Most everyone (except psychopaths) feels bad about suffering, and tells their friends the same, but they don't do much about it unless its close to their personal experience.

I'm not sure how much truth there is in this generalisation. Countless environmental activists, conservationists and humanitarian workers across the globe willingly give their time and energy to causes that have little or nothing to do with satisfying their own local needs or wants. Whilst they may not be in the majority, there are nevertheless a significant minority. I doubt many of them would be happy to be told they are only 'signalling altruism' to appear better in the eyes of their peers.

On the other hand, I suppose you could argue the case that such people have X-altruistic personalities and that perhaps that isn't a desirable quality in terms of creating a hypothetical perfect society.

What about a mentally disabled person, or other groups of humans who will never be capable of consciously entering into a 'moral agreement' with society? Should they also be considered 'outside the realm of morality'? What makes them different from an animal, other than anthropocentricism?

I do agree with you that many people have a romanticised idea of the natural world that probably has little to do with the reality; they appreciate the polished, TV-friendly aesthetics of nature documentaries without actually spending much time beyond their urban boundaries. I come at it from the perspective of someone who grew up in the countryside and love the feeling of being in wild places far more than in a city, so I suppose I have a different perspective. Personally I find busy cities really bring me down and leave me yearning for space and greenery.
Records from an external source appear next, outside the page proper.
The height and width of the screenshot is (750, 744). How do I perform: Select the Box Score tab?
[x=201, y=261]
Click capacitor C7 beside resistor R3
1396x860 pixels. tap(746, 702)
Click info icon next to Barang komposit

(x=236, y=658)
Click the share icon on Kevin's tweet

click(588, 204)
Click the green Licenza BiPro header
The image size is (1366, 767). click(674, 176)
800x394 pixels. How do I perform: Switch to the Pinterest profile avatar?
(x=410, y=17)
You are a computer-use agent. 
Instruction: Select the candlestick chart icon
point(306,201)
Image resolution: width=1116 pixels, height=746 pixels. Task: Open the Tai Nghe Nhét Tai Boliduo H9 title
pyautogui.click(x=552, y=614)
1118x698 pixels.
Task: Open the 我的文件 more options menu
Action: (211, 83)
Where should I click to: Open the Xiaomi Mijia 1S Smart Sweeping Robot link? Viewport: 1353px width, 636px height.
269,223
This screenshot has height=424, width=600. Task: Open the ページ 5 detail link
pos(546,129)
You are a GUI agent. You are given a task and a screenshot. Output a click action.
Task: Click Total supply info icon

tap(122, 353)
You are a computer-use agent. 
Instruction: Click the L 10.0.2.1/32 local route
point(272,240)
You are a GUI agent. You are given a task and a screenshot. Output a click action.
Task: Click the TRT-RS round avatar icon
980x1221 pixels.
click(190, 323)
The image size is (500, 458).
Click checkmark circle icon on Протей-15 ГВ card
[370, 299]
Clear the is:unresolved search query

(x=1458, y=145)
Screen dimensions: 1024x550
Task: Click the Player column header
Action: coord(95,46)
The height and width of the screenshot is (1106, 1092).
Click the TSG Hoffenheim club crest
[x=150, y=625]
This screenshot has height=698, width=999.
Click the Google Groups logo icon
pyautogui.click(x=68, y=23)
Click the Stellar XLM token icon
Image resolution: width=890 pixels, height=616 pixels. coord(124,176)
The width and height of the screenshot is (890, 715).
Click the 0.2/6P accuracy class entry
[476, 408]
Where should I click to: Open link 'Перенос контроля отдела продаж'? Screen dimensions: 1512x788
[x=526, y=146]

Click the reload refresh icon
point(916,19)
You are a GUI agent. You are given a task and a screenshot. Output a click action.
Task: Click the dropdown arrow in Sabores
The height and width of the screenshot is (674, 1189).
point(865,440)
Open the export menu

Perhaps the ultimate rational position for the continued survival of humans and the reduction of suffering would be to have no animals at all and turn all available land mass over to trees for oxygen and the growing of crops for some kind of sustainably producible, nutritionally perfect food (perhaps a further developed version of the Soylent reference above), but pure rationality aside, don't we also value something that can't so easily be quantified about wild animals and the wild environment? I for one take great pleasure from the diversity of life exhibited on our planet. I would feel pretty depressed if I knew the future survival of life was predicated on such cold, unappealing utility alone.

So basically a chicken version of The Matrix?